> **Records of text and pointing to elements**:
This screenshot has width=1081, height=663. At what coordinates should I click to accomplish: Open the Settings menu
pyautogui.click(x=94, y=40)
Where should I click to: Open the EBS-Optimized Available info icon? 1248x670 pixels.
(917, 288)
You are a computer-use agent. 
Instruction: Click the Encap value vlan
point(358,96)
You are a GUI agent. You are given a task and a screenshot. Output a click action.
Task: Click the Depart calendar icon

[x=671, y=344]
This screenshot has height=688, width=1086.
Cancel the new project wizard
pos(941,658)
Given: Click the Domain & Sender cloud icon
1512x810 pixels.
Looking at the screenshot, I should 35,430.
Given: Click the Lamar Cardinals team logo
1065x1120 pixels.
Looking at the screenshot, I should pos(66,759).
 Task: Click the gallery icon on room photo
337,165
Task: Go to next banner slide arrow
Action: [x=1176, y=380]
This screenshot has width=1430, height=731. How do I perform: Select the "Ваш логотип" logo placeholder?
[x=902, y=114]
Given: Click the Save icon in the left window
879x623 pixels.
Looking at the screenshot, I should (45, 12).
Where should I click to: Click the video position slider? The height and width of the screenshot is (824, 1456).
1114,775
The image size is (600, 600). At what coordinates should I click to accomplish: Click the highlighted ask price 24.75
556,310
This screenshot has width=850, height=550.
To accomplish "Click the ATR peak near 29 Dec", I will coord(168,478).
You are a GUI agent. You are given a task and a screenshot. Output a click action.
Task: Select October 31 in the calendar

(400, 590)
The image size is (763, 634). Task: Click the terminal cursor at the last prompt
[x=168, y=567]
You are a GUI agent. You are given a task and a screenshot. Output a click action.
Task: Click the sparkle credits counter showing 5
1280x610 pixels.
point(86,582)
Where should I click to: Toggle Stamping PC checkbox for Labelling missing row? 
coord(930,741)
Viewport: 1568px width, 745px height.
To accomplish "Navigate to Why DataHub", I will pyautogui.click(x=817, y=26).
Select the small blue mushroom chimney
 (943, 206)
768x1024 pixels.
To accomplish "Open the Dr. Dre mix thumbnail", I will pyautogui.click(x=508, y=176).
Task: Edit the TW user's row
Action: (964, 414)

> **STATED PROBLEM**:
Convert the lines of the records above into a JSON list of strings, one string per line with blank lines omitted. Start at the line containing "Where should I click to: Toggle" and end with the last line of the records.

> **EXPECTED ANSWER**:
[
  "Where should I click to: Toggle Stamping PC checkbox for Labelling missing row? ",
  "coord(930,741)",
  "Viewport: 1568px width, 745px height.",
  "To accomplish \"Navigate to Why DataHub\", I will pyautogui.click(x=817, y=26).",
  "Select the small blue mushroom chimney",
  " (943, 206)",
  "768x1024 pixels.",
  "To accomplish \"Open the Dr. Dre mix thumbnail\", I will pyautogui.click(x=508, y=176).",
  "Task: Edit the TW user's row",
  "Action: (964, 414)"
]